### [Exercise]
Down to the last line, set the entries down again exactly.

^^^^

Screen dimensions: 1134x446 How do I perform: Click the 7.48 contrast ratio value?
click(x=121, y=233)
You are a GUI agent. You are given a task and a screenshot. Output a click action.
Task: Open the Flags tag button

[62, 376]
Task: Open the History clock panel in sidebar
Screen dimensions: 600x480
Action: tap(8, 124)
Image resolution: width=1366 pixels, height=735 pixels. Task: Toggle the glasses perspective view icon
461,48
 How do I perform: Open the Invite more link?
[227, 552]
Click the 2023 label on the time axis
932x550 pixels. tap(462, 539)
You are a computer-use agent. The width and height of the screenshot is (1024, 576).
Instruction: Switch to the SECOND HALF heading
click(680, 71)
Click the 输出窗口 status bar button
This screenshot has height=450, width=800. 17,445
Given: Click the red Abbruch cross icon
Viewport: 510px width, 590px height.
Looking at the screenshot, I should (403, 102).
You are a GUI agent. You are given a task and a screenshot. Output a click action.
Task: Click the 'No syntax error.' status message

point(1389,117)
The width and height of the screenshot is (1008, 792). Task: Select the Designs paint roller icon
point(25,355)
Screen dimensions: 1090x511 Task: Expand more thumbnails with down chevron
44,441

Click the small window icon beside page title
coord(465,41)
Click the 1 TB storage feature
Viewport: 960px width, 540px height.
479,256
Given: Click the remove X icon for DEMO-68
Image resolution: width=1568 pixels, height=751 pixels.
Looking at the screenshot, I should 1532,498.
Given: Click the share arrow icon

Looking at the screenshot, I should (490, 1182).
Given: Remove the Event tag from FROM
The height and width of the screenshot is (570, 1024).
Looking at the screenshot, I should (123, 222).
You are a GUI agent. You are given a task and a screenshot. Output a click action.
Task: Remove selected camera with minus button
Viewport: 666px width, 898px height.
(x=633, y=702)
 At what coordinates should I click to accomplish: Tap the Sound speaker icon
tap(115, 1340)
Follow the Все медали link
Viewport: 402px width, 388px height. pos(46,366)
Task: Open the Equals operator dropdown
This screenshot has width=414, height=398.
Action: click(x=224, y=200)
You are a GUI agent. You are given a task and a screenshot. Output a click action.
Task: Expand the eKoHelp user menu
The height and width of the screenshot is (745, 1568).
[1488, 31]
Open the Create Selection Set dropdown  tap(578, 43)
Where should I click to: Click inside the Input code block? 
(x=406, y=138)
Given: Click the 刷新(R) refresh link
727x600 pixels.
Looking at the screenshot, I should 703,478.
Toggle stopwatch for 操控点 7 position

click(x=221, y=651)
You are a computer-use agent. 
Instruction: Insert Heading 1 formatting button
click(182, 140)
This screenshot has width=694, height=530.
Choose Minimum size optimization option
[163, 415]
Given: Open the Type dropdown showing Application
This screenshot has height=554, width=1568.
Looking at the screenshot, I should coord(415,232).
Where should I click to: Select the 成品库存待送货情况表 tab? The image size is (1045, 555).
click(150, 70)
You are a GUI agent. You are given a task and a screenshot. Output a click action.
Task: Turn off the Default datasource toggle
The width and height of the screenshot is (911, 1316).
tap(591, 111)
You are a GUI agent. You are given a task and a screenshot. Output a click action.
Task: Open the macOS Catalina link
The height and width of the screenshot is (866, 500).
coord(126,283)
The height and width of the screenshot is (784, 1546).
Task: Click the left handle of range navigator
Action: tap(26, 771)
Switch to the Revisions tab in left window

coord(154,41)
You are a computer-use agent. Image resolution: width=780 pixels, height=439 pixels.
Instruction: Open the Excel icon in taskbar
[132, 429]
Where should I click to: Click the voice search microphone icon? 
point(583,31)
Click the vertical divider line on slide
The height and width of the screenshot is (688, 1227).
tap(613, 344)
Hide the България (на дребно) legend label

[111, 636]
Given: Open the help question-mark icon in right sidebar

^^^^

### [Answer box]
Screen dimensions: 1134x446 How do I perform: Click the 7.48 contrast ratio value?
click(x=121, y=233)
You are a GUI agent. You are given a task and a screenshot. Output a click action.
Task: Open the Flags tag button

[62, 376]
Task: Open the History clock panel in sidebar
Screen dimensions: 600x480
Action: tap(8, 124)
Image resolution: width=1366 pixels, height=735 pixels. Task: Toggle the glasses perspective view icon
461,48
 How do I perform: Open the Invite more link?
[227, 552]
Click the 2023 label on the time axis
932x550 pixels. tap(462, 539)
You are a computer-use agent. The width and height of the screenshot is (1024, 576).
Instruction: Switch to the SECOND HALF heading
click(680, 71)
Click the 输出窗口 status bar button
This screenshot has height=450, width=800. 17,445
Given: Click the red Abbruch cross icon
Viewport: 510px width, 590px height.
Looking at the screenshot, I should (403, 102).
You are a GUI agent. You are given a task and a screenshot. Output a click action.
Task: Click the 'No syntax error.' status message

point(1389,117)
The width and height of the screenshot is (1008, 792). Task: Select the Designs paint roller icon
point(25,355)
Screen dimensions: 1090x511 Task: Expand more thumbnails with down chevron
44,441

Click the small window icon beside page title
coord(465,41)
Click the 1 TB storage feature
Viewport: 960px width, 540px height.
479,256
Given: Click the remove X icon for DEMO-68
Image resolution: width=1568 pixels, height=751 pixels.
Looking at the screenshot, I should 1532,498.
Given: Click the share arrow icon

Looking at the screenshot, I should (490, 1182).
Given: Remove the Event tag from FROM
The height and width of the screenshot is (570, 1024).
Looking at the screenshot, I should (123, 222).
You are a GUI agent. You are given a task and a screenshot. Output a click action.
Task: Remove selected camera with minus button
Viewport: 666px width, 898px height.
(x=633, y=702)
 At what coordinates should I click to accomplish: Tap the Sound speaker icon
tap(115, 1340)
Follow the Все медали link
Viewport: 402px width, 388px height. pos(46,366)
Task: Open the Equals operator dropdown
This screenshot has width=414, height=398.
Action: click(x=224, y=200)
You are a GUI agent. You are given a task and a screenshot. Output a click action.
Task: Expand the eKoHelp user menu
The height and width of the screenshot is (745, 1568).
[1488, 31]
Open the Create Selection Set dropdown  tap(578, 43)
Where should I click to: Click inside the Input code block? 
(x=406, y=138)
Given: Click the 刷新(R) refresh link
727x600 pixels.
Looking at the screenshot, I should 703,478.
Toggle stopwatch for 操控点 7 position

click(x=221, y=651)
You are a computer-use agent. 
Instruction: Insert Heading 1 formatting button
click(182, 140)
This screenshot has width=694, height=530.
Choose Minimum size optimization option
[163, 415]
Given: Open the Type dropdown showing Application
This screenshot has height=554, width=1568.
Looking at the screenshot, I should coord(415,232).
Where should I click to: Select the 成品库存待送货情况表 tab? The image size is (1045, 555).
click(150, 70)
You are a GUI agent. You are given a task and a screenshot. Output a click action.
Task: Turn off the Default datasource toggle
The width and height of the screenshot is (911, 1316).
tap(591, 111)
You are a GUI agent. You are given a task and a screenshot. Output a click action.
Task: Open the macOS Catalina link
The height and width of the screenshot is (866, 500).
coord(126,283)
The height and width of the screenshot is (784, 1546).
Task: Click the left handle of range navigator
Action: tap(26, 771)
Switch to the Revisions tab in left window

coord(154,41)
You are a computer-use agent. Image resolution: width=780 pixels, height=439 pixels.
Instruction: Open the Excel icon in taskbar
[132, 429]
Where should I click to: Click the voice search microphone icon? 
point(583,31)
Click the vertical divider line on slide
The height and width of the screenshot is (688, 1227).
tap(613, 344)
Hide the България (на дребно) legend label

[111, 636]
Given: Open the help question-mark icon in right sidebar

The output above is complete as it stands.